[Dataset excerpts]

####

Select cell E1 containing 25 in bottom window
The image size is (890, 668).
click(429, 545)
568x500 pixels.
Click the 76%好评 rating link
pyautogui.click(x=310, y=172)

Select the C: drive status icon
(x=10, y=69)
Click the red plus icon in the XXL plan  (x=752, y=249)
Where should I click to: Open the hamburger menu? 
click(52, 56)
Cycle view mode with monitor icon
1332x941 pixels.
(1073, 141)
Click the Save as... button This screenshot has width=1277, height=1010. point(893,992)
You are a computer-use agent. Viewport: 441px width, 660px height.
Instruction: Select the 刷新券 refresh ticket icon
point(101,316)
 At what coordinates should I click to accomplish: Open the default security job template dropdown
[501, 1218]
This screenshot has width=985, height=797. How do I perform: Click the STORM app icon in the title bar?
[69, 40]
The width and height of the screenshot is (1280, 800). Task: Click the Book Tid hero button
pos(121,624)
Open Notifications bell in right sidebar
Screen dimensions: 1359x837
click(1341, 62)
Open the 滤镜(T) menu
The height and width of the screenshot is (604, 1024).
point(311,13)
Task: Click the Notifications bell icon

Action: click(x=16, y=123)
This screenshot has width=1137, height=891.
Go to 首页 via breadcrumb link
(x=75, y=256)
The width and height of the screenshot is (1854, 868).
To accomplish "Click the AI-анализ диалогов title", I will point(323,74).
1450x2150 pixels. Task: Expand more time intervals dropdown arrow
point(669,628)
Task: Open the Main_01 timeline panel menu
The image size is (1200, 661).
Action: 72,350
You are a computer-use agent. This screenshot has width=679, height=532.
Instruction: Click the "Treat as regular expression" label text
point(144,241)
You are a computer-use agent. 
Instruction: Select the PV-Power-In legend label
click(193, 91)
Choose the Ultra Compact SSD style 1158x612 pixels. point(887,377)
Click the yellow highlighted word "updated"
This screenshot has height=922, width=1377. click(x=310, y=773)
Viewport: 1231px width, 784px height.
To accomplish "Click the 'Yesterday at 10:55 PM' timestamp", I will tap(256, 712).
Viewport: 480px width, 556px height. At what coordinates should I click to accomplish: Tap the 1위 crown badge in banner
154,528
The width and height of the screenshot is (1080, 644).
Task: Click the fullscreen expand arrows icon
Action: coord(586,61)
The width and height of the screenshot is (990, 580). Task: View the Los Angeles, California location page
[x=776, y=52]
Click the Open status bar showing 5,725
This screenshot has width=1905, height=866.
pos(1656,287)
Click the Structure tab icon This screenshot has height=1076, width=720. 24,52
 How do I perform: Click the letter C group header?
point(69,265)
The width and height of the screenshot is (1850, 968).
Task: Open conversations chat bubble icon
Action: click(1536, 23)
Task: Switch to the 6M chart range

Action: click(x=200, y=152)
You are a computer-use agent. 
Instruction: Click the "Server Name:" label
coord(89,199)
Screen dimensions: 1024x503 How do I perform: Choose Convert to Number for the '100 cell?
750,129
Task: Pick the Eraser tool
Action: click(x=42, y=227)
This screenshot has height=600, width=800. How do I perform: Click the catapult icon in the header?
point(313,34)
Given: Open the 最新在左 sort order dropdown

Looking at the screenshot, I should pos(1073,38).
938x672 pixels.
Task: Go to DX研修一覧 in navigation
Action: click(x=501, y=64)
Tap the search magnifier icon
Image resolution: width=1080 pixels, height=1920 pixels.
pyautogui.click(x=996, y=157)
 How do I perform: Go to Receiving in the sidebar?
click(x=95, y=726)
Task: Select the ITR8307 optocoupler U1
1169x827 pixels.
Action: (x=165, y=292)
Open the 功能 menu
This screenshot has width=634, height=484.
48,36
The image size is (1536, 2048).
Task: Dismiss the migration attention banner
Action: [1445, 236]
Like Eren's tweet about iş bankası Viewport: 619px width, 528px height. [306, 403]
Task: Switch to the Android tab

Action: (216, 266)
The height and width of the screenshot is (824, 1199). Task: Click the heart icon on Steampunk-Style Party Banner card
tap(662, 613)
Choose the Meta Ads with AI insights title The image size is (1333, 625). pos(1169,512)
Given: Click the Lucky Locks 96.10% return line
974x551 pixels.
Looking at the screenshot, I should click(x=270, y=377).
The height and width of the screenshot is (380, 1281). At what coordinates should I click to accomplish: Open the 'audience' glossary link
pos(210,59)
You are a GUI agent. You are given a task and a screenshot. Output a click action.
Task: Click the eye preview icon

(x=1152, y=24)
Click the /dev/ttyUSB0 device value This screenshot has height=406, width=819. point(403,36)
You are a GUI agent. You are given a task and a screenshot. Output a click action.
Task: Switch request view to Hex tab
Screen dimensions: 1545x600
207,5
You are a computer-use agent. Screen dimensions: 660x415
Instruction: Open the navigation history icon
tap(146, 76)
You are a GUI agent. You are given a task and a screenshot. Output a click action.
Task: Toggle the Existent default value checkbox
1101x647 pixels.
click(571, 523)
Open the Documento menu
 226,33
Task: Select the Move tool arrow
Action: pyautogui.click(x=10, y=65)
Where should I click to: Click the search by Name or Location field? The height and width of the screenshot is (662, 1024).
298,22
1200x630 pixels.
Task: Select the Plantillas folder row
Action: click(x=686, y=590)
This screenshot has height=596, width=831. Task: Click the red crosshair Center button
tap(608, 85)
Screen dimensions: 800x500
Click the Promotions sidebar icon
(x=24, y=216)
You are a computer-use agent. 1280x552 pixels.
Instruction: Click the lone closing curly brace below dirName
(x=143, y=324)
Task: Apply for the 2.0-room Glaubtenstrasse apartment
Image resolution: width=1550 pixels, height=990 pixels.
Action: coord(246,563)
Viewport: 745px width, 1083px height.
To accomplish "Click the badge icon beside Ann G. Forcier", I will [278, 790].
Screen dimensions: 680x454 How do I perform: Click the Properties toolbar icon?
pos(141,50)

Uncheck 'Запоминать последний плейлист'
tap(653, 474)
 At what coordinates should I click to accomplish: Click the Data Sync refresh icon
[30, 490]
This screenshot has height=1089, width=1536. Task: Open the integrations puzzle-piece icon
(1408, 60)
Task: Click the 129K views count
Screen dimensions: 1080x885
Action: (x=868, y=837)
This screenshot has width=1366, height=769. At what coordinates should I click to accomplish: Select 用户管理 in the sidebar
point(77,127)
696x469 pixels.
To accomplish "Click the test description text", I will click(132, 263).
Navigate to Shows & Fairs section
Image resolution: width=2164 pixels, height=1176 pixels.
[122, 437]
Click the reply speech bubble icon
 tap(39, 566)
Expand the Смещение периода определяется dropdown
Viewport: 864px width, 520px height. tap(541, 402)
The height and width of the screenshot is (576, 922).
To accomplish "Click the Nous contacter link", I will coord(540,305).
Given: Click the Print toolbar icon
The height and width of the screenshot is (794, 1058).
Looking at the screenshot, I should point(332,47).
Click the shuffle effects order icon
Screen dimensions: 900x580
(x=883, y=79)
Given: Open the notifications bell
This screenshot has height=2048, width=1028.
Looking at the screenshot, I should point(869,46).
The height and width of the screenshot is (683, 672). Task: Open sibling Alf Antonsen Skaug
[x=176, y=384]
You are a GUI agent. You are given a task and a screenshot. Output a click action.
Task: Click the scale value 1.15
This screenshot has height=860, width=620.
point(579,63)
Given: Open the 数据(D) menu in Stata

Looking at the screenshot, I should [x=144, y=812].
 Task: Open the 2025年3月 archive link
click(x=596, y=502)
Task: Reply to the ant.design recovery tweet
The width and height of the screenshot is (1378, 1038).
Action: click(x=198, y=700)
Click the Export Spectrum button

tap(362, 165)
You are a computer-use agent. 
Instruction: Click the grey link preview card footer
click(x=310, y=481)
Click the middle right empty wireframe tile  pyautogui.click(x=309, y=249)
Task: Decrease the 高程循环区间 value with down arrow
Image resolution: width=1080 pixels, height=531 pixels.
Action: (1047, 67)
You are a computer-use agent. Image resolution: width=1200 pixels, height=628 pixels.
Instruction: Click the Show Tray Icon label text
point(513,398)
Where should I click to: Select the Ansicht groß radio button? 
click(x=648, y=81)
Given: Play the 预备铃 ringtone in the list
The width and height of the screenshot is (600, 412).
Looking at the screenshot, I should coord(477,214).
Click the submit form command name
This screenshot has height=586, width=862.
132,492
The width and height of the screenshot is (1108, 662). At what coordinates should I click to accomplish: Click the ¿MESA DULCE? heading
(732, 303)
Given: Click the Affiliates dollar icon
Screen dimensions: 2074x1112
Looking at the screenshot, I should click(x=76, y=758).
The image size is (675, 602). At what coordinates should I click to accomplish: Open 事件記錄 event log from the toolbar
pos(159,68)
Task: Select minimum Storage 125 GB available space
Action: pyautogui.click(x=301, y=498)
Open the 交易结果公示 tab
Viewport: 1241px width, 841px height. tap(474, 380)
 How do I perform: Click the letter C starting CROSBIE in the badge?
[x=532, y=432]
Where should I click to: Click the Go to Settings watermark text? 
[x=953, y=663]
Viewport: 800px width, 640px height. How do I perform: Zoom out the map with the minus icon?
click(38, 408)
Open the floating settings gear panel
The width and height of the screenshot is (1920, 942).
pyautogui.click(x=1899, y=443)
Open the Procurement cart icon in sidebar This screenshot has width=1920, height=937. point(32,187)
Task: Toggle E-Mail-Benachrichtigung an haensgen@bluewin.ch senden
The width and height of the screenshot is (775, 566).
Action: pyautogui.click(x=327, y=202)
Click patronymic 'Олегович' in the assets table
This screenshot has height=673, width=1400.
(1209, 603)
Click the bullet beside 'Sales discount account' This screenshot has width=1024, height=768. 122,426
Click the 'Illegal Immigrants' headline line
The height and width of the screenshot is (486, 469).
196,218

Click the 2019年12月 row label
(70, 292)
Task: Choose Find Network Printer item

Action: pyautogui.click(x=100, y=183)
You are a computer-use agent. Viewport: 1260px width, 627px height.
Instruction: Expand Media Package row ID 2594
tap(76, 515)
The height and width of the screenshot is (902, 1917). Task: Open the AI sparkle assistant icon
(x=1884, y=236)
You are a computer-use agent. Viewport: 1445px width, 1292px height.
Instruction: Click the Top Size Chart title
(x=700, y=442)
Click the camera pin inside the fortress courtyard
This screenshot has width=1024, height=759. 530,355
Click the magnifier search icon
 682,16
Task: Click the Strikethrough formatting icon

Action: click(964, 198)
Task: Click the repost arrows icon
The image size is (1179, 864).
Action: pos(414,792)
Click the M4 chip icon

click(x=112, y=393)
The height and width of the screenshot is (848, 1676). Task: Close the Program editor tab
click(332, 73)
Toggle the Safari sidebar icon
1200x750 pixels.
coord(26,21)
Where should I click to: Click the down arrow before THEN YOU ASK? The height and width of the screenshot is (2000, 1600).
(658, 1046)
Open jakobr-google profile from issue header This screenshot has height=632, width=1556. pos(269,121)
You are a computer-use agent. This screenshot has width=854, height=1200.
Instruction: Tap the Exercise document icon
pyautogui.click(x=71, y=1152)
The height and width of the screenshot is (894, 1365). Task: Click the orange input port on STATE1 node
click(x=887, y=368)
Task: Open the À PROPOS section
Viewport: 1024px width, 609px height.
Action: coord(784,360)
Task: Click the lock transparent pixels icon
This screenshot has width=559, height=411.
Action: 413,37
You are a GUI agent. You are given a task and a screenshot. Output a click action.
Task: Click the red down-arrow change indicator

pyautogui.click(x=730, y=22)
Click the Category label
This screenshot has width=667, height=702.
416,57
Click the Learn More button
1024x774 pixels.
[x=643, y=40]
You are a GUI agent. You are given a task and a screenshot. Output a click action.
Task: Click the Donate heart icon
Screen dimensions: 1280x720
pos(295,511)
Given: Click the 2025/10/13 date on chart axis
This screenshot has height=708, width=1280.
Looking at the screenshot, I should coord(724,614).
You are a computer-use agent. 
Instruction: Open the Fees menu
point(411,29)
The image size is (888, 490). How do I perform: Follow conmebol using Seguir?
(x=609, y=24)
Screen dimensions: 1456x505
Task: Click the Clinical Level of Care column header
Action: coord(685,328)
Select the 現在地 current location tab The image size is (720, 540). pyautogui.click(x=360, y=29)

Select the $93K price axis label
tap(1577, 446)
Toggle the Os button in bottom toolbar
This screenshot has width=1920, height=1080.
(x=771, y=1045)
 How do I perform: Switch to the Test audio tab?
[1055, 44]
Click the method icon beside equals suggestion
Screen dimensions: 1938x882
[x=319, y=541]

####

DIRECTIONS >>
The expected output is every line of the records in which the string "section" appears.

RESPONSE BELOW >>
Navigate to Shows & Fairs section
Task: Open the À PROPOS section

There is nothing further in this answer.